Thousands Log On to Read Letters of WWI Soldier

Ninety years later, a new blog shows surge of interest in WWI.

ByABC News
January 8, 2009, 12:11 AM

LONDON, Jan. 16, 2008 — -- Long before the blogosphere made authors out of Iraq-based U.S. soldiers like former U.S. Army Spc. Colby Buzzell, the soldiers who fought in World War I nearly a century ago were writing poems, keeping diaries and scribbling letters to send to their anxious families and friends.

Now, the letters of one such soldier, British Pvt. William Henry Bonser "Harry" Lamin, have begun to make waves in the blogosphere, attracting thousands of readers.

The letters were composed by Harry Lamin when he was serving with the 9th Battalion of the York & Lancaster Regiment in 1917 and 1918 and are now being posted online by his grandson, Bill Lamin.

Bill Lamin found the letters in a drawer while clearing the house. The 59-year-old information technology teacher then took them to his school to help the history department teach students about World War I.

"The department suggested I publish these letters," Lamin told ABC News, adding that his interest in IT led him to "thinking about blogs and how they can help with teaching."

"And then," he said, "I thought, why not publish the letters in real time? I had this idea towards the end of 2006, and I thought that if I waited until February 2007, I could begin posting the letters from the beginning of his stint."

The letters on the blog are posted and dated exactly 90 years to the day they were originally written.

Often, days pass when no new letters are posted online, and readers are compelled to wait to find out if Harry Lamin made it alive to the next day.
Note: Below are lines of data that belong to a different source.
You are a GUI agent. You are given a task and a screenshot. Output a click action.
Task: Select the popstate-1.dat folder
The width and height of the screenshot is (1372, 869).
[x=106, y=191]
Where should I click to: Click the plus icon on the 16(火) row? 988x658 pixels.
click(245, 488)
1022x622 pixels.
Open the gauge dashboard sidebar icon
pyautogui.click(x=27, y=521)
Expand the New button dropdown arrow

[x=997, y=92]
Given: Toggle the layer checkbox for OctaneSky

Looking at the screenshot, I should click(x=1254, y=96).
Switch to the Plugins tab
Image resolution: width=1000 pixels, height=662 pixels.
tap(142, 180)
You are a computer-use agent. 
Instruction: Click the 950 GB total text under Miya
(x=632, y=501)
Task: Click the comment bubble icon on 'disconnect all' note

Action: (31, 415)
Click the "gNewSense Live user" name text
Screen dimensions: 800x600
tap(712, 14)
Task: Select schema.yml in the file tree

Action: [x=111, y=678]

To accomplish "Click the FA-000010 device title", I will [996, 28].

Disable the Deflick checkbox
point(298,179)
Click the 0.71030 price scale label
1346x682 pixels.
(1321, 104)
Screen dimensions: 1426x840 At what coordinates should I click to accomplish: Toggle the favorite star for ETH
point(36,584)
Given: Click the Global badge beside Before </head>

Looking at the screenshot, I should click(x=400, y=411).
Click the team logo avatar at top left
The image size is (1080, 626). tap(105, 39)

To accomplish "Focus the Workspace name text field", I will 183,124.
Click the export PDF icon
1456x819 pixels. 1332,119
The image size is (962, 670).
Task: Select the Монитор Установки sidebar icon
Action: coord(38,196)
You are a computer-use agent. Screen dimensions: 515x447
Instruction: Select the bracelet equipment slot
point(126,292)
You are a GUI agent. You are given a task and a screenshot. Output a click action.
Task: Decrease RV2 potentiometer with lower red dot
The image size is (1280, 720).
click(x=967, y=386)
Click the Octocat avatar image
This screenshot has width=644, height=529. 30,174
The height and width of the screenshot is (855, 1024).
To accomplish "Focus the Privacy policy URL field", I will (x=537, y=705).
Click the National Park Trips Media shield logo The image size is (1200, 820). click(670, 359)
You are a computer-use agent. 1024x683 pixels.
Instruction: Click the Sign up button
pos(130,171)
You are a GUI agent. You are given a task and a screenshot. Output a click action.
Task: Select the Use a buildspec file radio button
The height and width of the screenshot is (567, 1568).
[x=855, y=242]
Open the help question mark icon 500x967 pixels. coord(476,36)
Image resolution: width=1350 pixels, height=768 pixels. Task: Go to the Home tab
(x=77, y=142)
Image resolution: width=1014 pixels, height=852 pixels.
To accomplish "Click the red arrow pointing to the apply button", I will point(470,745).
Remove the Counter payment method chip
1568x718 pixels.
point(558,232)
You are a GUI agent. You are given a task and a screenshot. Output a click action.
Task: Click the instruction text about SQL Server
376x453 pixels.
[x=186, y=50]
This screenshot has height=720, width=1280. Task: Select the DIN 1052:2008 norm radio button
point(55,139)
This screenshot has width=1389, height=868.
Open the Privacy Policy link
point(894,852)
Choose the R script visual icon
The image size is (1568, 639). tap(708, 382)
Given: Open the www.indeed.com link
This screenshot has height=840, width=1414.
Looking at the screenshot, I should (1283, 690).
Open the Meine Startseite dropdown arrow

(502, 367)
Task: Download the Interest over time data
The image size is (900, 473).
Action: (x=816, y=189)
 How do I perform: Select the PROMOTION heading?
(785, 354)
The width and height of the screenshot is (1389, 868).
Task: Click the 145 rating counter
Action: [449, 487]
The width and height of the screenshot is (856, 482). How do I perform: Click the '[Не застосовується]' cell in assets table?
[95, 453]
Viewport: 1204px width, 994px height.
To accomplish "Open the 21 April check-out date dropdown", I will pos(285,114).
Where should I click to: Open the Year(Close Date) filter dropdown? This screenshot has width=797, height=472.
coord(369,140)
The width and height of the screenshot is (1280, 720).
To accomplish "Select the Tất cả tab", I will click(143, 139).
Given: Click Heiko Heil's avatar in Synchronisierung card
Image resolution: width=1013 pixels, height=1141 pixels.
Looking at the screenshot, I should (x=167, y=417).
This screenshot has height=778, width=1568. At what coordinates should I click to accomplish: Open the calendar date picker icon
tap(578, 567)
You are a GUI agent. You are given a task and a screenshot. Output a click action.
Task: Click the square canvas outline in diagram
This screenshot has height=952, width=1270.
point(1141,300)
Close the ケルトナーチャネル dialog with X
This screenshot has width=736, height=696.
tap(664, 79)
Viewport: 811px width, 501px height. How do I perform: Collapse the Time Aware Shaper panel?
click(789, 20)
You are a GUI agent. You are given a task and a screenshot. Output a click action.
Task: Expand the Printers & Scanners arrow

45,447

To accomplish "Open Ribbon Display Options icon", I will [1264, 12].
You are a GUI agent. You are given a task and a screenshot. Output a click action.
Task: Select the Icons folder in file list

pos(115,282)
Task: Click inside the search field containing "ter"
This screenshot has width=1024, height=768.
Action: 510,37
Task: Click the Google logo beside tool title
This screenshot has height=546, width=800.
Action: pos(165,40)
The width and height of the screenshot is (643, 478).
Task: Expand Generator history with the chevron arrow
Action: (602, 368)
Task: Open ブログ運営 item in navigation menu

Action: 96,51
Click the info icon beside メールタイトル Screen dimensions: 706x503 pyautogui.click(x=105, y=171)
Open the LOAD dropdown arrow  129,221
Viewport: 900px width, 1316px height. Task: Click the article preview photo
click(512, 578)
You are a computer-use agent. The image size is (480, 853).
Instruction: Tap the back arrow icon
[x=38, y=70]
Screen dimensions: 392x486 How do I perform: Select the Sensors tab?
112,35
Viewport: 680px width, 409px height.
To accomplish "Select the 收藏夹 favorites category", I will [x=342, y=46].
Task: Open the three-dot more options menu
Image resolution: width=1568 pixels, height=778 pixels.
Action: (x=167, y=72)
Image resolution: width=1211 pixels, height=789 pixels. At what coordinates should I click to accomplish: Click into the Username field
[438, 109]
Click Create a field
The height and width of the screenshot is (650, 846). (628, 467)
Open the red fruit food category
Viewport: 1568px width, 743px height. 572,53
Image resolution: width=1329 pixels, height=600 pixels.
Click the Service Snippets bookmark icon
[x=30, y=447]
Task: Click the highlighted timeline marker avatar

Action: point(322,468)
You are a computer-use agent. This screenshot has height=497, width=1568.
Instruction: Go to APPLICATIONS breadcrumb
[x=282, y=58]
And wait they do. Thousands of readers, from countries as varied as Spain, Mexico, America, as well as Harry Lamin's own England, have been logging on for nearly a year to follow the British soldier's journey across the muddy trenches of France, Belgium and Italy.

British transport manager Dave Ross compared it to a soap opera, adding that "each letter is like the cliffhanger scene in any daytime soap that makes you desperate to find out what happens next and tune in to the next episode."

Journey Into the Trenches

The background to this story begins in the northern English city of Nottingham where Harry Lamin was born near the Nottinghamshire-Derbyshire border in August 1887.